**Job A**
Answer these from the passage on Krishna consciousness, one line each:
(i) Besides India, where has Krishna consciousness had phenomenal growth?
(ii) What did Srila Prabhupada predict about Chinese Vaisnavas?
(iii) What kind of artwork adorns Srila Prabhupada's Light Of The Bhagavat?
**Job B**
Please sum up the passage on Krishna consciousness in two sentences.

# Start of Article

In spite of this, the holy name and sadhana Bhakti side of Krishna consciousness strikes a chord with numerous Indian nationals who imbibe it within that “staying power.” Krishna consciousness has rapidly spread in India, but the former Eastern Bloc countries also have phenomenal growth. What then is to be said for China, whose people are accustomed to regimented lifestyles? Sadhana Bhakti should be natural for them.

In years to come, when more Chinese people become Vaisnavas – and maybe the best, as Srila Prabhupada predicted - and represent a formidable bloc on our world GBC, we will not be talking ‘India’ and the West, but also China and other Far-Eastern nations. Their cultural clout shall not be taken lightly. All this world cultural diversity remains however, subordinate to the mercy of Sri Chaitanya Mahaprabhu and the liberality of the Lord’s holy names.

The challenge for us is how to spread such mercy and liberality and agree on certain topics amid diverse world cultures. Future society shall need a cultural base. Are we to expect our worldwide Iskcon society to not have regional or international variations? If we observe the oriental artwork adorning Srila Prabhupada’s Light Of The Bhagavat, then we’ll know that Srila Prabhupada appreciated cultural diversity in presenting Krishna consciousness.

# End of Article
# Start of Stored data

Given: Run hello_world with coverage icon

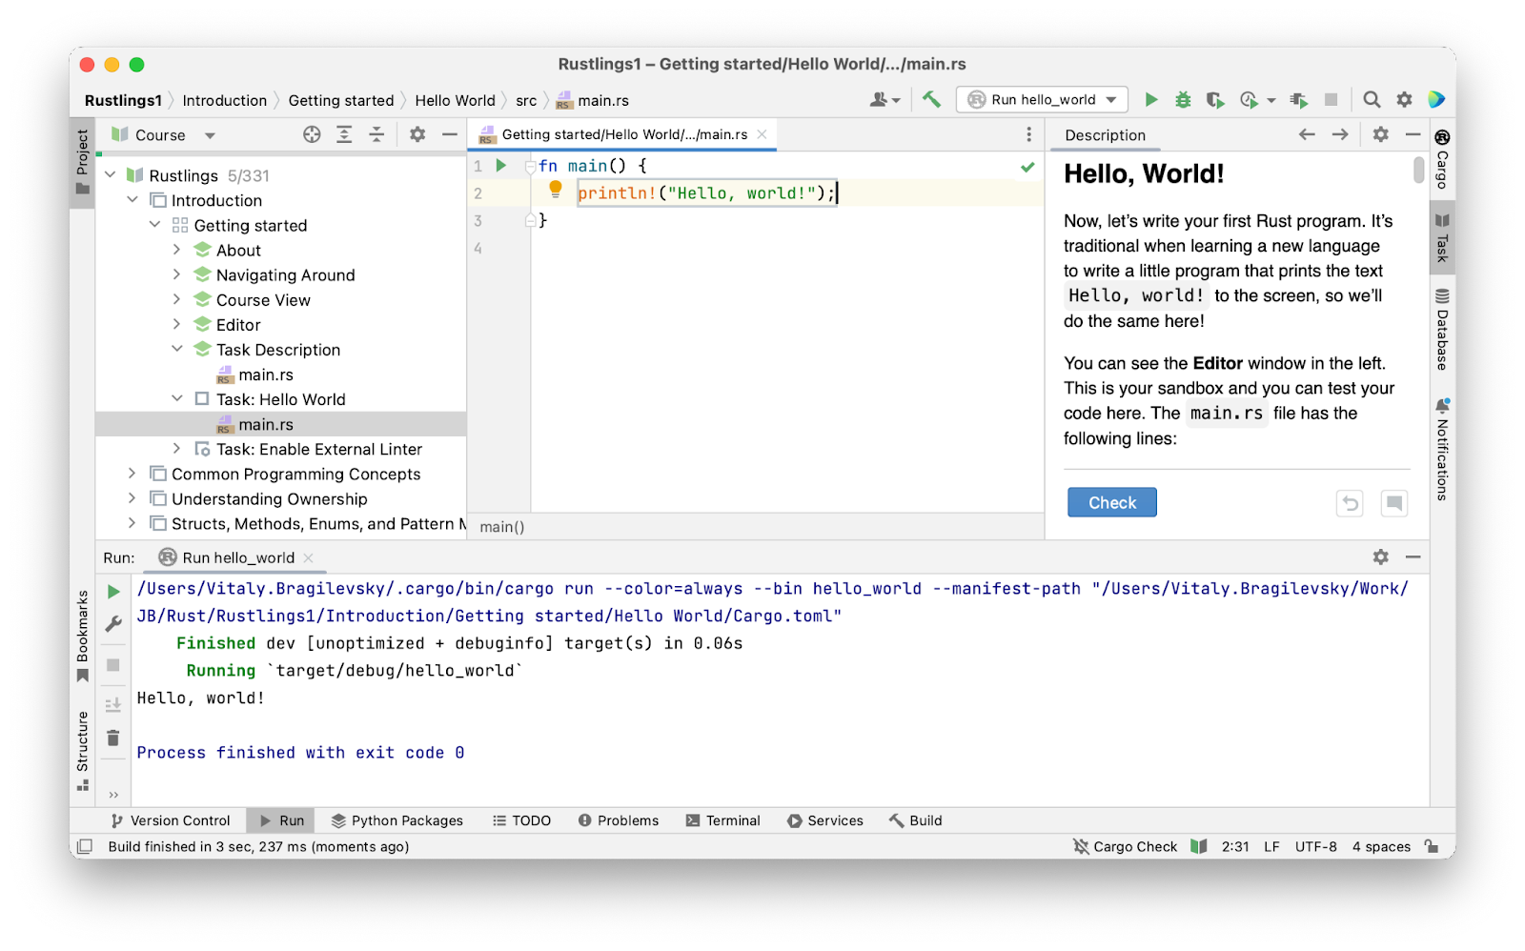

# End of Stored data

**Full solution A**
(i) The former Eastern Bloc countries.
(ii) That they might be the best Vaisnavas.
(iii) Oriental artwork.

**Full solution B**
Krishna consciousness has spread rapidly in India and the former Eastern Bloc countries, and in years to come more Chinese people may become Vaisnavas and form a formidable bloc on the world GBC. The challenge is to spread Sri Chaitanya Mahaprabhu's mercy amid diverse world cultures, and the oriental artwork in Light Of The Bhagavat shows that Srila Prabhupada appreciated cultural diversity.